The show, set against the events of the 1984-5 miners’ strike, has now been reimagined to great effect by director Nikolai Foster and choreographer Lucy Hind.
It’s fair to say that Sir Elton’s finest work lies elsewhere, but Mr Hall’s deeply humane writing carries the show, which is about loss and grief – for Billy, it’s for his dead mam; and for Easington’s men, their livelihood – and the importance of community.
Mr Hall’s naturalistic writing often utilises fruity (but very funny) language, but there’s little to really offend. The use of the word ‘poof’, for example, merely serves to place events in the time and macho world Billy lives in. His father, Jackie (Joe Caffrey) is angry when he finds out Billy has abandoned a boxing club for ballet lessons given by Mrs Wilkinson (Sally Ann Triplett on superb form), who recognises his talent. Eventually, love and acceptance overcome entrenched attitudes as Jackie – and his fellow miners – support Billy as he auditions for the Royal Ballet School.
There are catch-in-the-throat moments; when Mrs Wilkinson reads out the letter Billy’s mam wrote to him before she died (The Letter) and when the defeated miners go back to work behind their union banner (Once We Were Kings) stand out.
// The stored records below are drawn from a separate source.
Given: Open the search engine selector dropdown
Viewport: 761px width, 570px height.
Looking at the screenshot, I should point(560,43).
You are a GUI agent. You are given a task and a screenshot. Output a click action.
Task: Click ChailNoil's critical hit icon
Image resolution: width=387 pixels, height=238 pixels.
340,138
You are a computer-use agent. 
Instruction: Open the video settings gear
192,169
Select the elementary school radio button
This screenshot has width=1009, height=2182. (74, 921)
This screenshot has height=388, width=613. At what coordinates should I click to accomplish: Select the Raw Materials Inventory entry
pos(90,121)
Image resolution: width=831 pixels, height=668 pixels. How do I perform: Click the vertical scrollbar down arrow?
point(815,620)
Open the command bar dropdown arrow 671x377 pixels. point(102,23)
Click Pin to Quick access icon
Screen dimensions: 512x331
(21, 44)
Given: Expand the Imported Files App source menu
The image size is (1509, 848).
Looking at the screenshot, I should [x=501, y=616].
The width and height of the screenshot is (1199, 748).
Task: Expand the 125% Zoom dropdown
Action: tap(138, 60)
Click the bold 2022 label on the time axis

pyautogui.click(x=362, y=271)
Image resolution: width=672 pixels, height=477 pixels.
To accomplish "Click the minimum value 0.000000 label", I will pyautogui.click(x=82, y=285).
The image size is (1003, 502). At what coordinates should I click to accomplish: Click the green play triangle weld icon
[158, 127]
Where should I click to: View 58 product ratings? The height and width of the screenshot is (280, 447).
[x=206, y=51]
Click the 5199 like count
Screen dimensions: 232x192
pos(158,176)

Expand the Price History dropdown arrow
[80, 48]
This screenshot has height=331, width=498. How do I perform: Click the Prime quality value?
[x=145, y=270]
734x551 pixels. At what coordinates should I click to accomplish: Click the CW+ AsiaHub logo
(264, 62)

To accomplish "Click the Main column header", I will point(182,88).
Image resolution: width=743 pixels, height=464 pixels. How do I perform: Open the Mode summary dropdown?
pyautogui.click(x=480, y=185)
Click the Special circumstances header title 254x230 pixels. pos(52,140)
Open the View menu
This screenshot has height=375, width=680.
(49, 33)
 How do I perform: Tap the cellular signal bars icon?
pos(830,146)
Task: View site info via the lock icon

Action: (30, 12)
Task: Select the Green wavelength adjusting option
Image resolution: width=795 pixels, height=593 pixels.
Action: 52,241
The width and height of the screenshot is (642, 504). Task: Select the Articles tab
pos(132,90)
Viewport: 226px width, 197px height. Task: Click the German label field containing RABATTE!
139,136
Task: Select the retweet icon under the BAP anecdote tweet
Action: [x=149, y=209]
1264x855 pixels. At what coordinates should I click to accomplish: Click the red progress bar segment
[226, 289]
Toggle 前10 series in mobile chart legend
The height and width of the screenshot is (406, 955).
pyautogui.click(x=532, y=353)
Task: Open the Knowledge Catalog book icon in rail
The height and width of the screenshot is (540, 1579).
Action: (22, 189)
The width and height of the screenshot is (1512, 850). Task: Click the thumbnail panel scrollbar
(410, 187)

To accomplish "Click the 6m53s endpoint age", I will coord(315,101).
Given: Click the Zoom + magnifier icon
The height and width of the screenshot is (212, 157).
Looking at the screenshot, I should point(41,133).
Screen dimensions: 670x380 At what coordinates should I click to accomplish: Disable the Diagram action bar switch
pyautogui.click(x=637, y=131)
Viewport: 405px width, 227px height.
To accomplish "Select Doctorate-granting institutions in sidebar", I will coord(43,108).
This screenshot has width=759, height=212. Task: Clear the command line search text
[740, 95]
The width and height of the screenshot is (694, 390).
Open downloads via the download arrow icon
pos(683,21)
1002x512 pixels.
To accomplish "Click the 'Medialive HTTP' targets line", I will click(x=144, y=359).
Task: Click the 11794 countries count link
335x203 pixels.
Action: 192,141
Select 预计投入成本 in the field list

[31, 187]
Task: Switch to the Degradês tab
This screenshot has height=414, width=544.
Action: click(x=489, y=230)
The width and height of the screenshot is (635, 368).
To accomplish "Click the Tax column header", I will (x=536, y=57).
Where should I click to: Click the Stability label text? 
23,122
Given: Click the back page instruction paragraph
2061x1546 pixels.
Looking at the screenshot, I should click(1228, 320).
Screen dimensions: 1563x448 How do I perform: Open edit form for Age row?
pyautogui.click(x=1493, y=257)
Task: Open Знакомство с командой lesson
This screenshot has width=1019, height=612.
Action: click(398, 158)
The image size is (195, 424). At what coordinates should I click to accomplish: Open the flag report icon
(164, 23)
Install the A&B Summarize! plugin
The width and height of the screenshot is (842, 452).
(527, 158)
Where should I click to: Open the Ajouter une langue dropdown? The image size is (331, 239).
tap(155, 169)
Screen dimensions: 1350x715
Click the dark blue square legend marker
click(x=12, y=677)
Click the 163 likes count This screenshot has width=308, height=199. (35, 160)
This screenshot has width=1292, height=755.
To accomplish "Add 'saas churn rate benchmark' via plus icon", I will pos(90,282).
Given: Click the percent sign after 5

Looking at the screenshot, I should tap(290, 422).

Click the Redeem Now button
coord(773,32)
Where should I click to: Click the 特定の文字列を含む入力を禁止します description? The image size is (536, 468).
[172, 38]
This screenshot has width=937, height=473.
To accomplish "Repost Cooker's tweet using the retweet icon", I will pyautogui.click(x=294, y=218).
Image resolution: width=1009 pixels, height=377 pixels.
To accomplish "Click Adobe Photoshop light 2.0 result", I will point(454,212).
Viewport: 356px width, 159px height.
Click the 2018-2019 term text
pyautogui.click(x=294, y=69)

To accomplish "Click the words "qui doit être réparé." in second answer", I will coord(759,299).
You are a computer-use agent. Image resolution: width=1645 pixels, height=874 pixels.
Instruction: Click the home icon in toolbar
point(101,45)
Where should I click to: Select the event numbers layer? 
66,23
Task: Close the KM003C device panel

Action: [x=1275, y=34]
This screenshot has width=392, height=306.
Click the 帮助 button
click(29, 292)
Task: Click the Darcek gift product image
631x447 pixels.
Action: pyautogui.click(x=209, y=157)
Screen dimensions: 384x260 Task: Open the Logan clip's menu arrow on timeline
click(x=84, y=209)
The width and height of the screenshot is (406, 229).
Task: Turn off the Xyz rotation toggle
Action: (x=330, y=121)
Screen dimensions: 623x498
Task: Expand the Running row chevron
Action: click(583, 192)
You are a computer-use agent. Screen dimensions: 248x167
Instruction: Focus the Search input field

Michael Taylor’s set (with lighting by Ben Cracknell) brilliantly utilises the Curve’s large stage, the moveable chainlink fences acting as both real and metaphorical barriers as the miners come into conflict with the police and Billy with his dad.
The pulsating band are under the direction of George Dyer, while among a large cast the young principals on press night – Jaden Shentall-Lee as Billy and Prem Masani as his best friend Michael – are terrific.